Problem to solve ->
Could you duplicate everything in the material below, from the line containing "This screenshot has width=2520, height=644." down to the end of the material, leaving the pictures out?

Records ->
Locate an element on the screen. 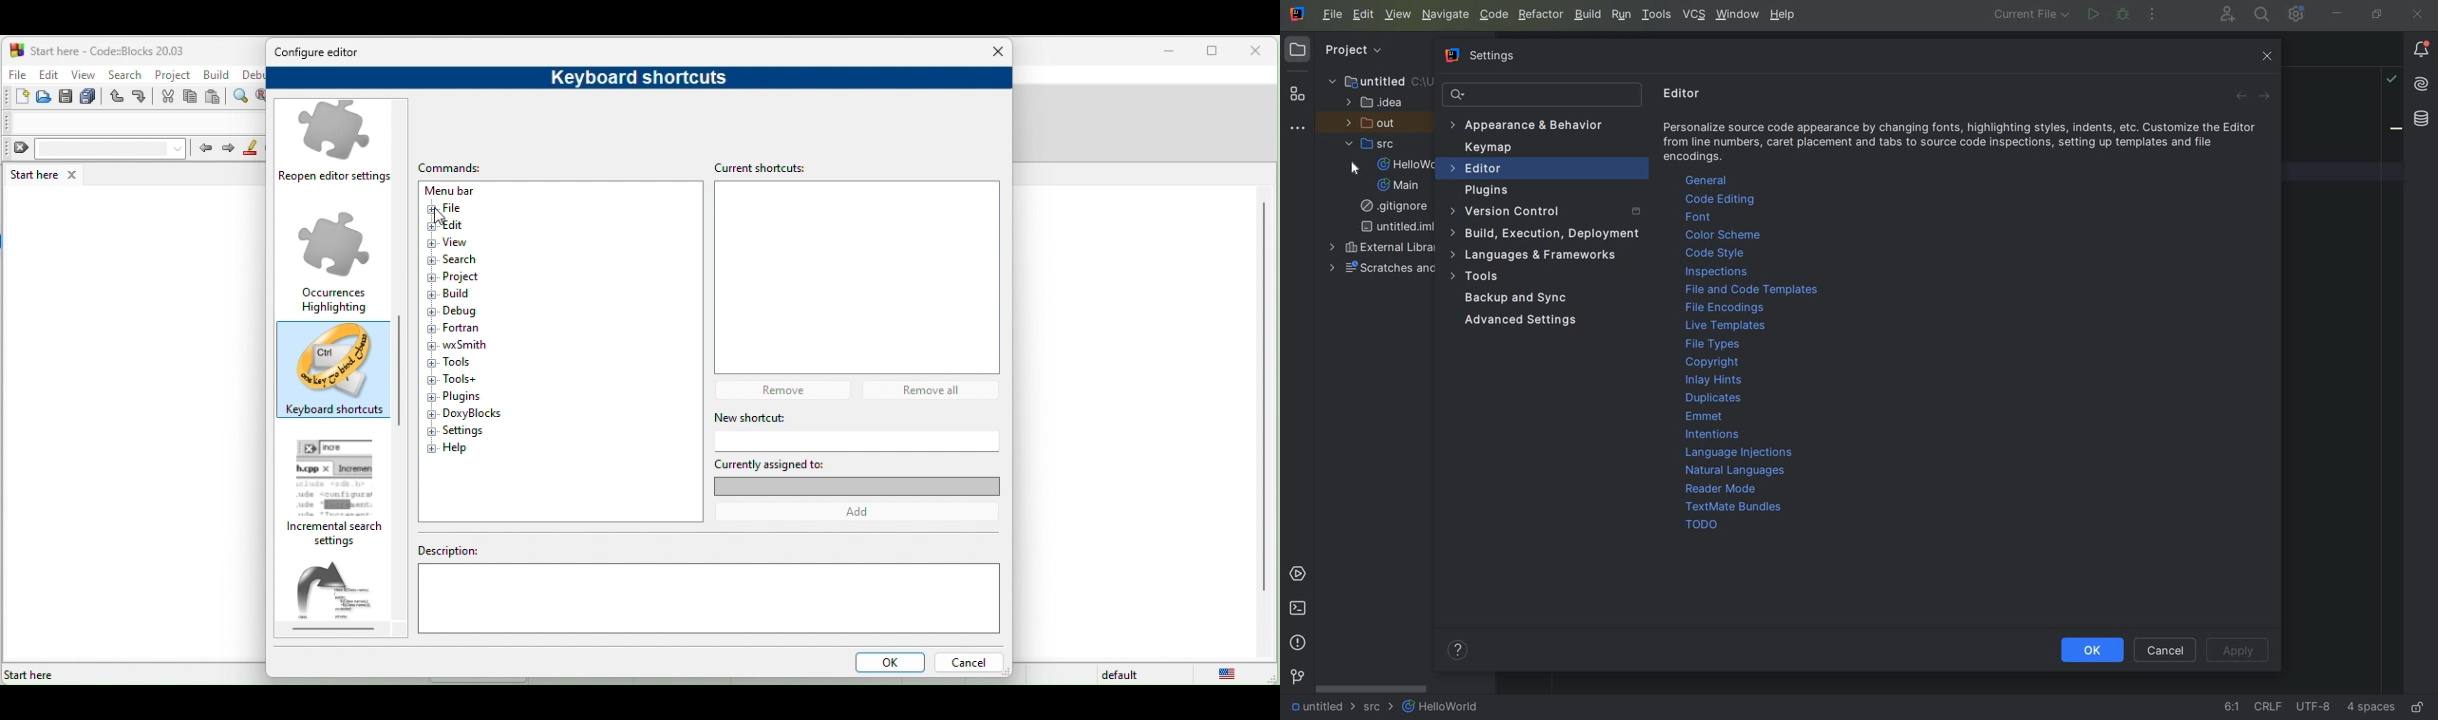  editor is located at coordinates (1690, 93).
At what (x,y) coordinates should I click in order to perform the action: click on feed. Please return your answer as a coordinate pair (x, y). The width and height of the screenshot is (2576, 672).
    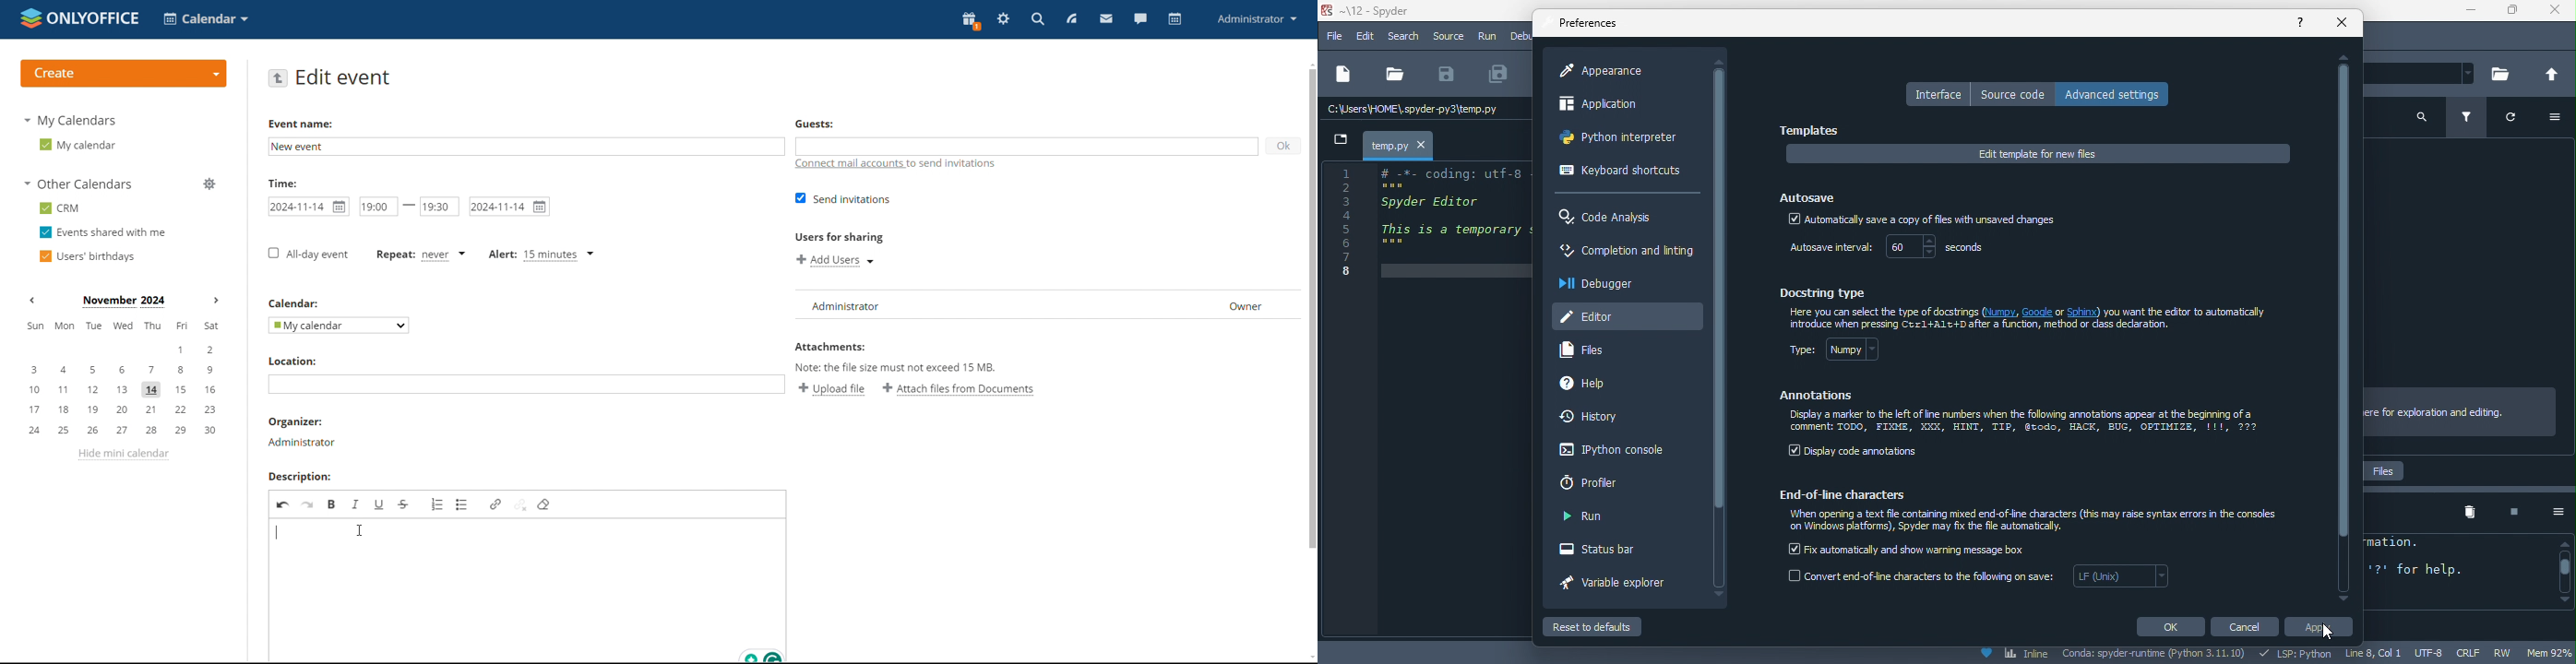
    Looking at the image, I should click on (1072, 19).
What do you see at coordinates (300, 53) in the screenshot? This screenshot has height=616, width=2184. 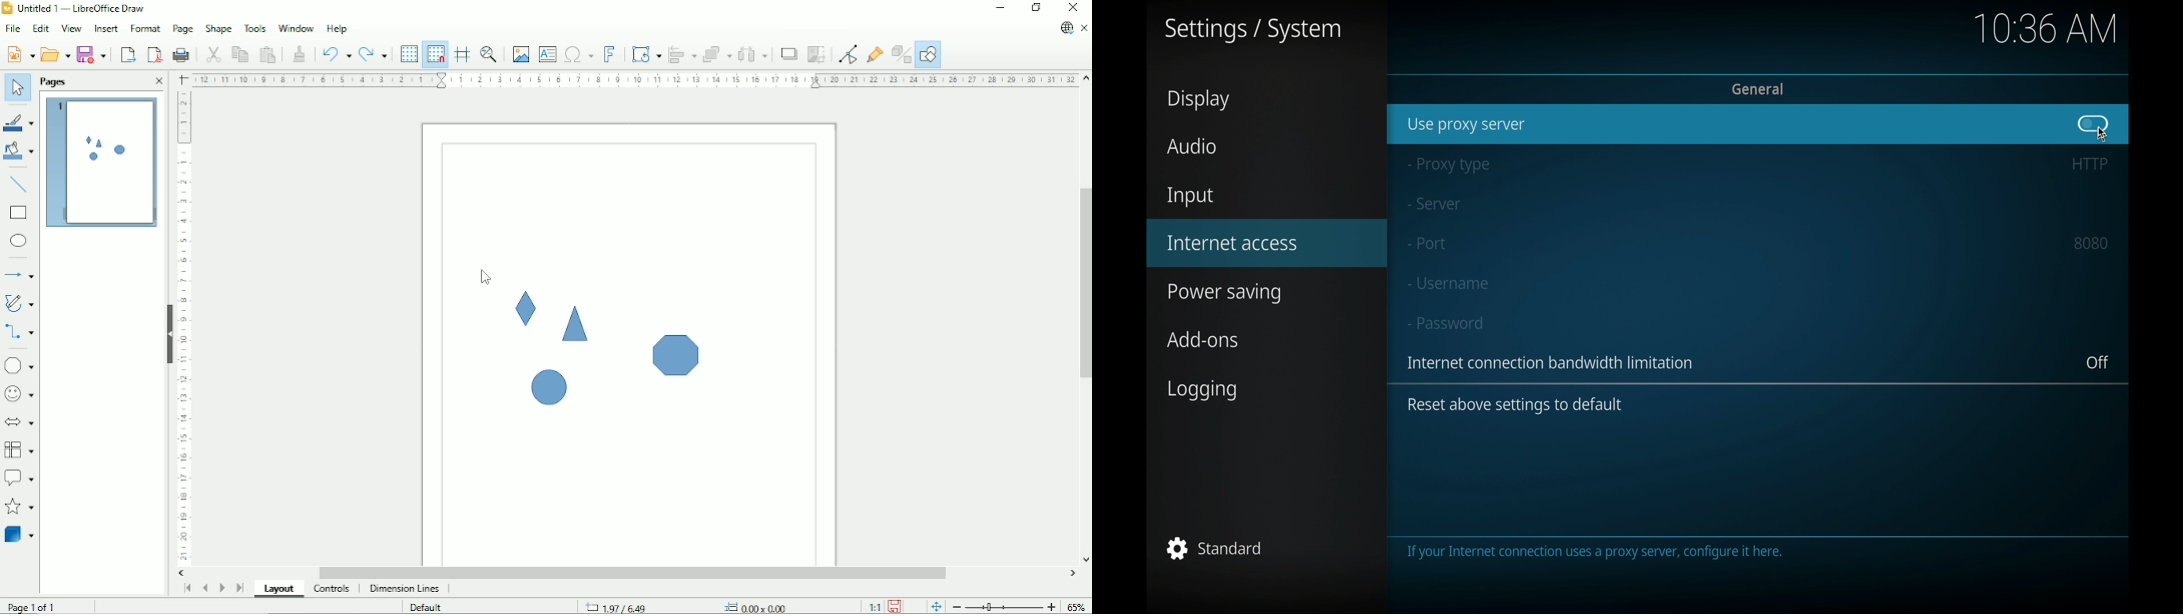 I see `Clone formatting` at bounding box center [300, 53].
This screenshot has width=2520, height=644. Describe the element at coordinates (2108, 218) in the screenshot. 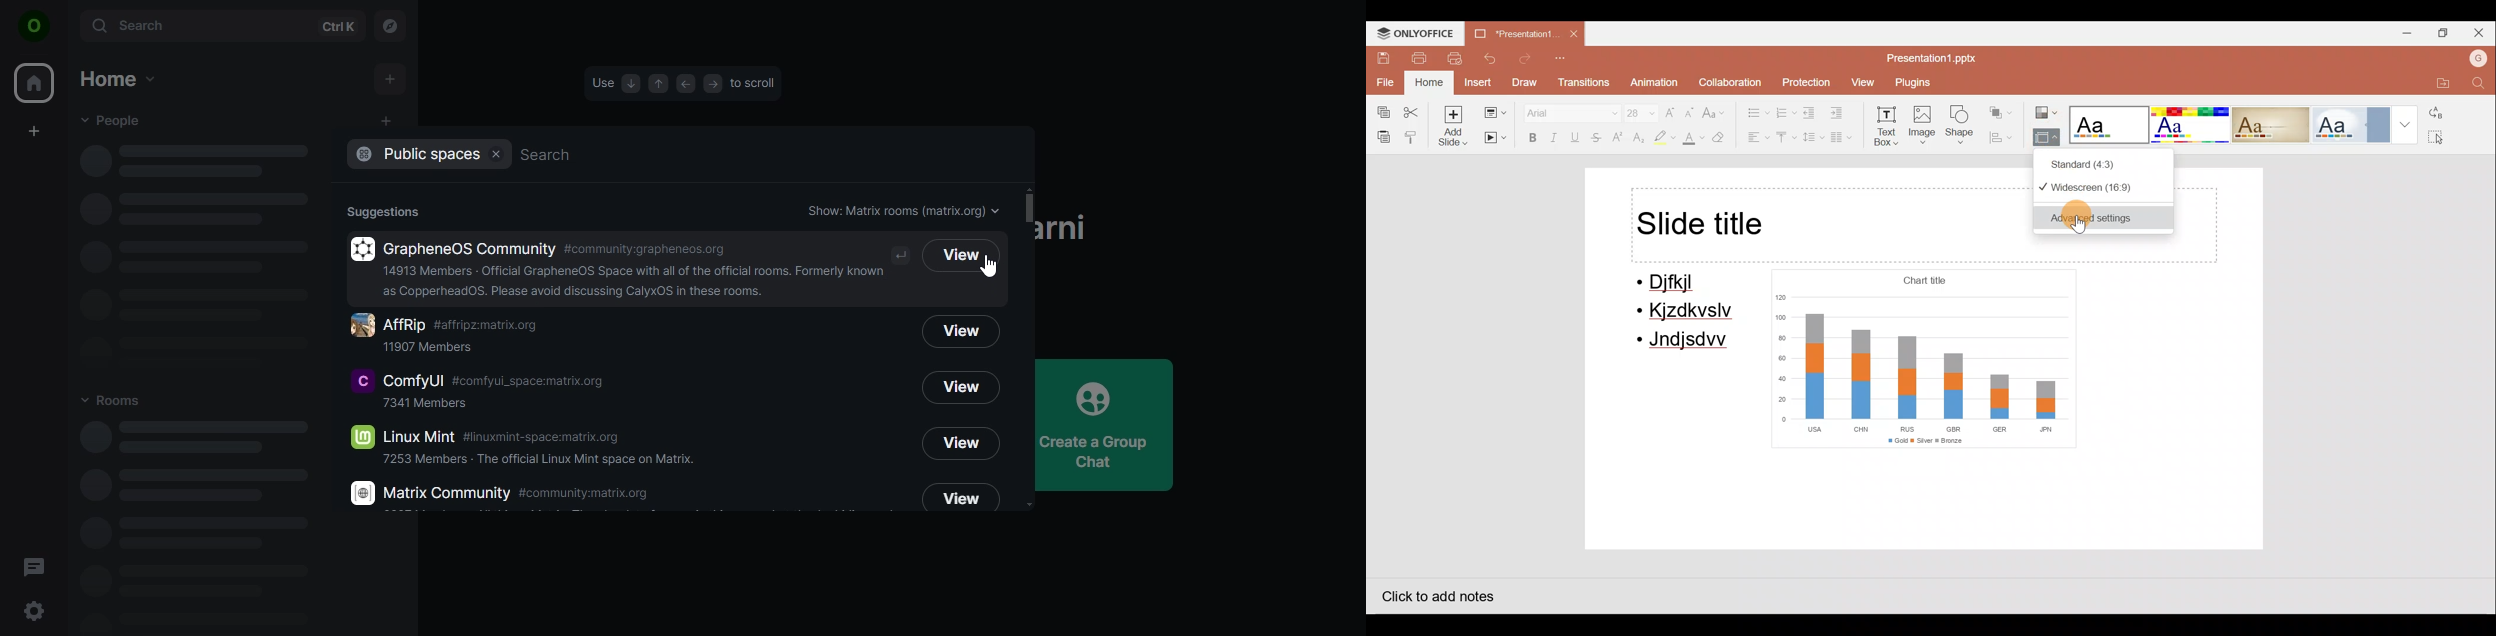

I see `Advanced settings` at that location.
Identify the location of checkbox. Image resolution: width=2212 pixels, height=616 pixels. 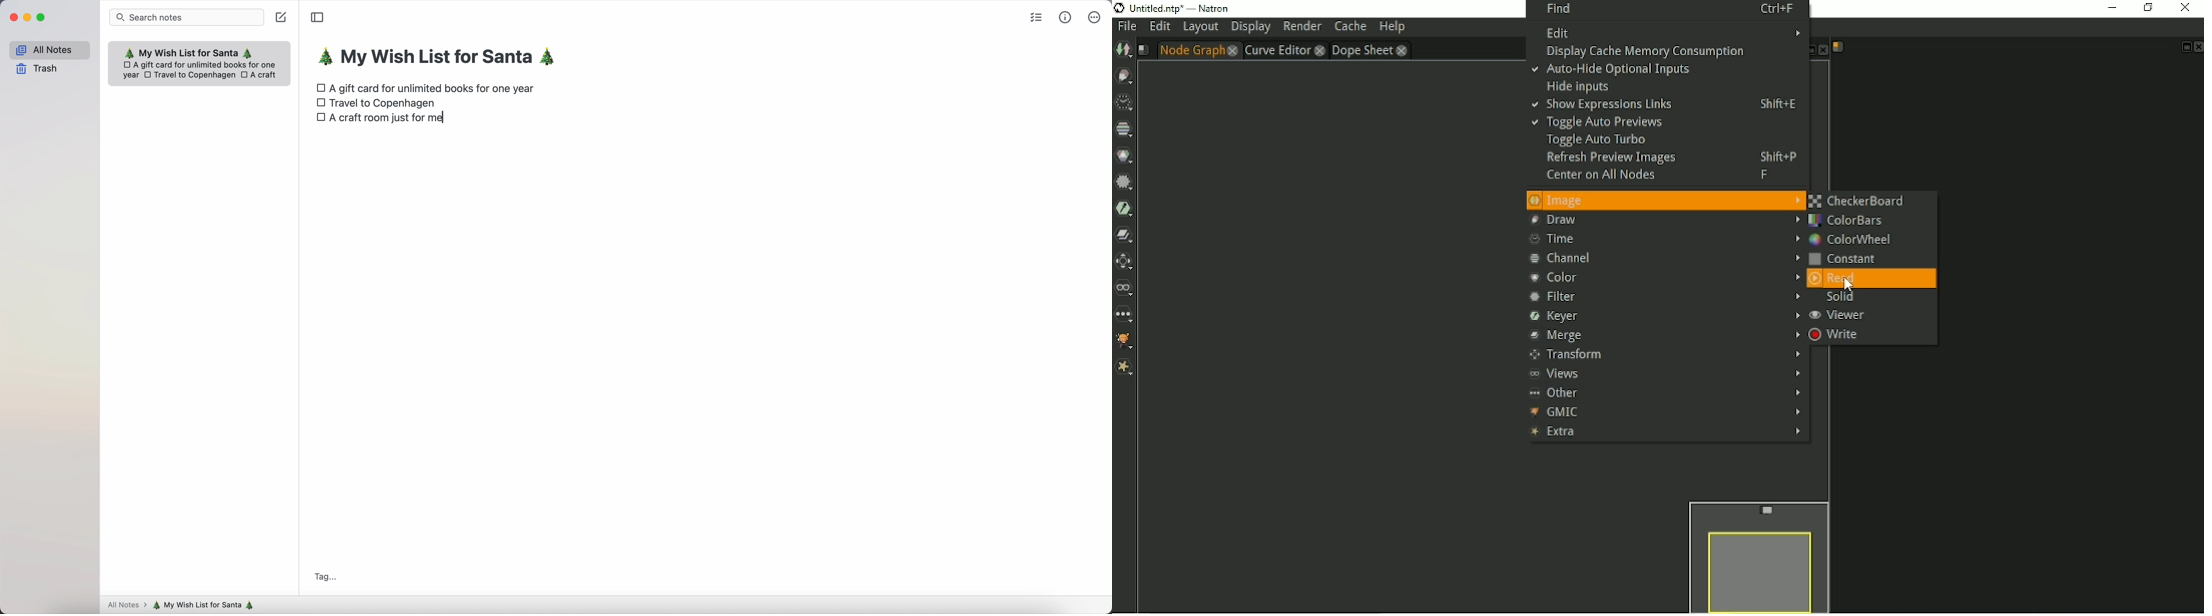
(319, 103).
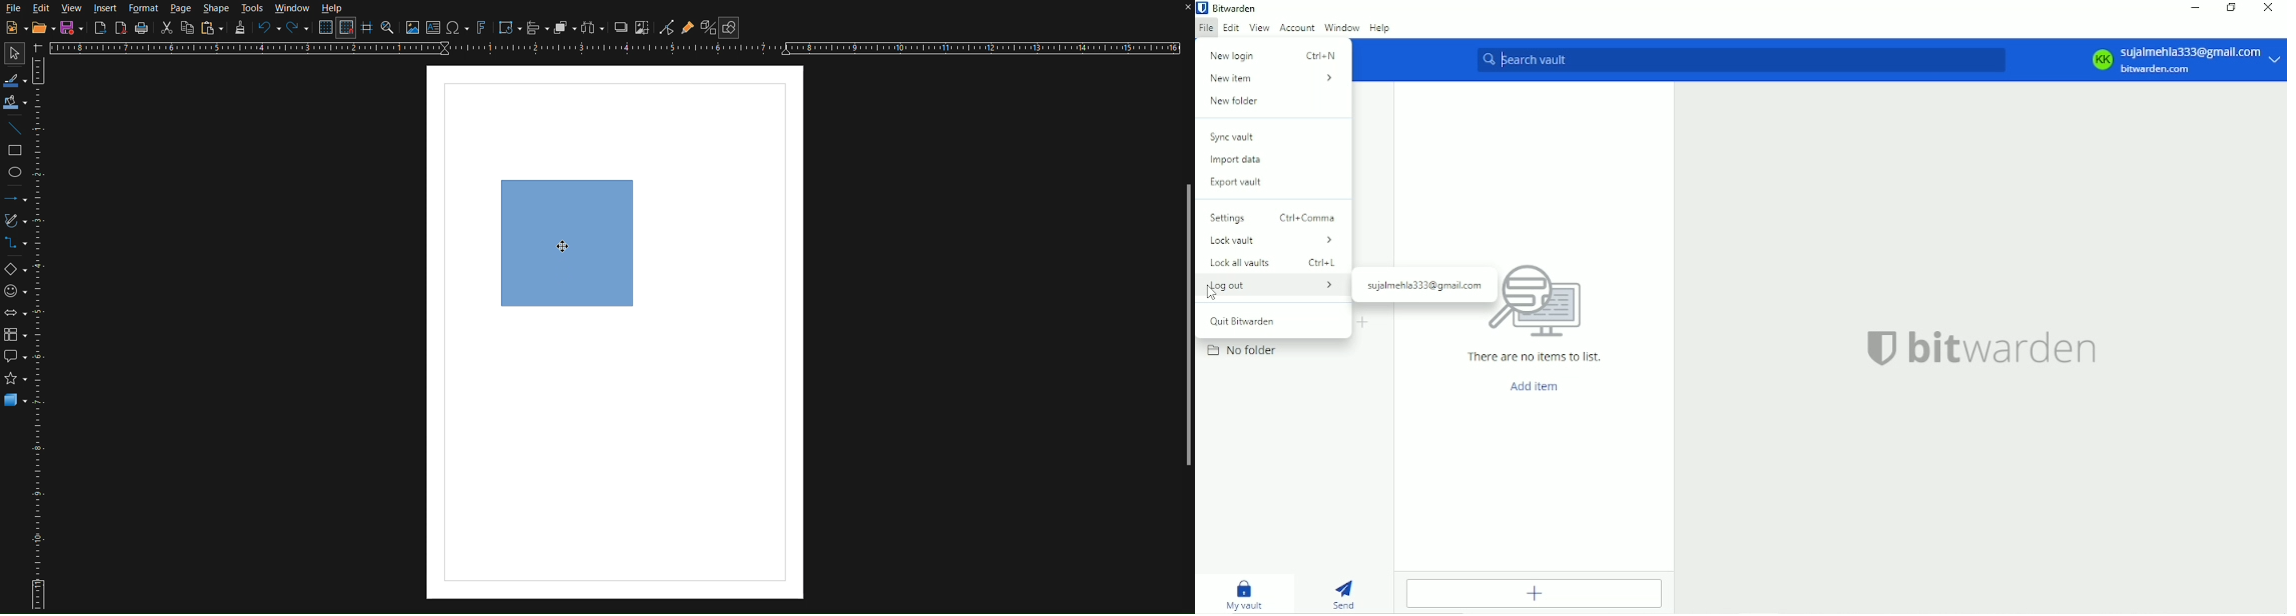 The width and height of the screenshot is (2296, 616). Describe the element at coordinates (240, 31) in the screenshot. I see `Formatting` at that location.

Result of this task ->
This screenshot has width=2520, height=644. Describe the element at coordinates (2108, 218) in the screenshot. 

I see `Advanced settings` at that location.
Identify the location of checkbox. Image resolution: width=2212 pixels, height=616 pixels. 
(319, 103).
 The width and height of the screenshot is (2296, 616). Describe the element at coordinates (240, 31) in the screenshot. I see `Formatting` at that location.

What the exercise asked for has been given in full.